=== Section Start ===

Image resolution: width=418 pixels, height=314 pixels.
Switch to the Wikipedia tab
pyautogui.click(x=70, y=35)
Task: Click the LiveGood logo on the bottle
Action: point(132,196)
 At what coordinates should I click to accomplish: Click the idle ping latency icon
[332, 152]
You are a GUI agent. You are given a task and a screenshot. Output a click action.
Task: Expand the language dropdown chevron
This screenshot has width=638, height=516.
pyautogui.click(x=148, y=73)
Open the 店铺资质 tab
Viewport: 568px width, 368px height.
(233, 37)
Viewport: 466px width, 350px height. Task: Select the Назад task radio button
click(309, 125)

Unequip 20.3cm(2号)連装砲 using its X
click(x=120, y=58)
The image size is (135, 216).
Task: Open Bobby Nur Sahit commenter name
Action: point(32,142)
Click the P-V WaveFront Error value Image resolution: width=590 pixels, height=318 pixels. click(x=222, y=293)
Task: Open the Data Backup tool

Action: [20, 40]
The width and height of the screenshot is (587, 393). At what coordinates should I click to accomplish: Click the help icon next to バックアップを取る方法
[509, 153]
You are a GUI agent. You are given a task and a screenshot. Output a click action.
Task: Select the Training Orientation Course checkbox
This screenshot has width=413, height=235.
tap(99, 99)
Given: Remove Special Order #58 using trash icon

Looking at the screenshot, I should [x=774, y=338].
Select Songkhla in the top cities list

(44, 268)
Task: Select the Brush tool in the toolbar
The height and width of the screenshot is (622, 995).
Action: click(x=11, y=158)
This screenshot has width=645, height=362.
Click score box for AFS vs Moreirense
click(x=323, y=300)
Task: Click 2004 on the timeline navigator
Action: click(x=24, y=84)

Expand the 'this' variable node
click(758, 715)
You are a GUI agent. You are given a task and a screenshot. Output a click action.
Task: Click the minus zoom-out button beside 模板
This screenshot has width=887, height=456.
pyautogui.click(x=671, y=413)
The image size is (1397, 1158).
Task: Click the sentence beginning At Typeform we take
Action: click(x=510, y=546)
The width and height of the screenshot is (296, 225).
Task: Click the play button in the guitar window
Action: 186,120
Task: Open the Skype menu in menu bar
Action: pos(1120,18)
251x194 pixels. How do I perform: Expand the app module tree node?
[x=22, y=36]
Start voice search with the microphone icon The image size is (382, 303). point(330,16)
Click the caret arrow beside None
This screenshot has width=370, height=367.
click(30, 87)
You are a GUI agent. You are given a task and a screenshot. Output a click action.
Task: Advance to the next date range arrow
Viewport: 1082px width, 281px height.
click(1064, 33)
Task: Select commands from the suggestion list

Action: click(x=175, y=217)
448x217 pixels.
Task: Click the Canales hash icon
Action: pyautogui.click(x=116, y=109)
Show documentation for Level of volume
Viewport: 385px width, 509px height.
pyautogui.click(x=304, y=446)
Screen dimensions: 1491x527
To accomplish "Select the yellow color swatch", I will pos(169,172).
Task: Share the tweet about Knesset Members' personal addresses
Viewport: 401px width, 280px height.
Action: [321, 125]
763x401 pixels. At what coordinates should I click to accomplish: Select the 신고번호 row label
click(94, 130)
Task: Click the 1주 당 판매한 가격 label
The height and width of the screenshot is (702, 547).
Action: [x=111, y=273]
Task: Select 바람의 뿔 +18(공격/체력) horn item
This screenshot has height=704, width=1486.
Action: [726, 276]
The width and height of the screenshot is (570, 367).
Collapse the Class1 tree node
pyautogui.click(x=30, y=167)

=== Section End ===

The records shown above should be given again word for word.

Image resolution: width=418 pixels, height=314 pixels.
Switch to the Wikipedia tab
pyautogui.click(x=70, y=35)
Task: Click the LiveGood logo on the bottle
Action: point(132,196)
 At what coordinates should I click to accomplish: Click the idle ping latency icon
[332, 152]
You are a GUI agent. You are given a task and a screenshot. Output a click action.
Task: Expand the language dropdown chevron
This screenshot has width=638, height=516.
pyautogui.click(x=148, y=73)
Open the 店铺资质 tab
Viewport: 568px width, 368px height.
(233, 37)
Viewport: 466px width, 350px height. Task: Select the Назад task radio button
click(309, 125)

Unequip 20.3cm(2号)連装砲 using its X
click(x=120, y=58)
The image size is (135, 216).
Task: Open Bobby Nur Sahit commenter name
Action: point(32,142)
Click the P-V WaveFront Error value Image resolution: width=590 pixels, height=318 pixels. click(x=222, y=293)
Task: Open the Data Backup tool

Action: [20, 40]
The width and height of the screenshot is (587, 393). At what coordinates should I click to accomplish: Click the help icon next to バックアップを取る方法
[509, 153]
You are a GUI agent. You are given a task and a screenshot. Output a click action.
Task: Select the Training Orientation Course checkbox
This screenshot has width=413, height=235.
tap(99, 99)
Given: Remove Special Order #58 using trash icon

Looking at the screenshot, I should [x=774, y=338].
Select Songkhla in the top cities list

(44, 268)
Task: Select the Brush tool in the toolbar
The height and width of the screenshot is (622, 995).
Action: click(x=11, y=158)
This screenshot has width=645, height=362.
Click score box for AFS vs Moreirense
click(x=323, y=300)
Task: Click 2004 on the timeline navigator
Action: click(x=24, y=84)

Expand the 'this' variable node
click(758, 715)
You are a GUI agent. You are given a task and a screenshot. Output a click action.
Task: Click the minus zoom-out button beside 模板
This screenshot has width=887, height=456.
pyautogui.click(x=671, y=413)
The image size is (1397, 1158).
Task: Click the sentence beginning At Typeform we take
Action: click(x=510, y=546)
The width and height of the screenshot is (296, 225).
Task: Click the play button in the guitar window
Action: 186,120
Task: Open the Skype menu in menu bar
Action: pos(1120,18)
251x194 pixels. How do I perform: Expand the app module tree node?
[x=22, y=36]
Start voice search with the microphone icon The image size is (382, 303). point(330,16)
Click the caret arrow beside None
This screenshot has width=370, height=367.
click(30, 87)
You are a GUI agent. You are given a task and a screenshot. Output a click action.
Task: Advance to the next date range arrow
Viewport: 1082px width, 281px height.
click(1064, 33)
Task: Select commands from the suggestion list

Action: click(x=175, y=217)
448x217 pixels.
Task: Click the Canales hash icon
Action: pyautogui.click(x=116, y=109)
Show documentation for Level of volume
Viewport: 385px width, 509px height.
pyautogui.click(x=304, y=446)
Screen dimensions: 1491x527
To accomplish "Select the yellow color swatch", I will pos(169,172).
Task: Share the tweet about Knesset Members' personal addresses
Viewport: 401px width, 280px height.
Action: [321, 125]
763x401 pixels. At what coordinates should I click to accomplish: Select the 신고번호 row label
click(94, 130)
Task: Click the 1주 당 판매한 가격 label
The height and width of the screenshot is (702, 547).
Action: [x=111, y=273]
Task: Select 바람의 뿔 +18(공격/체력) horn item
This screenshot has height=704, width=1486.
Action: [726, 276]
The width and height of the screenshot is (570, 367).
Collapse the Class1 tree node
pyautogui.click(x=30, y=167)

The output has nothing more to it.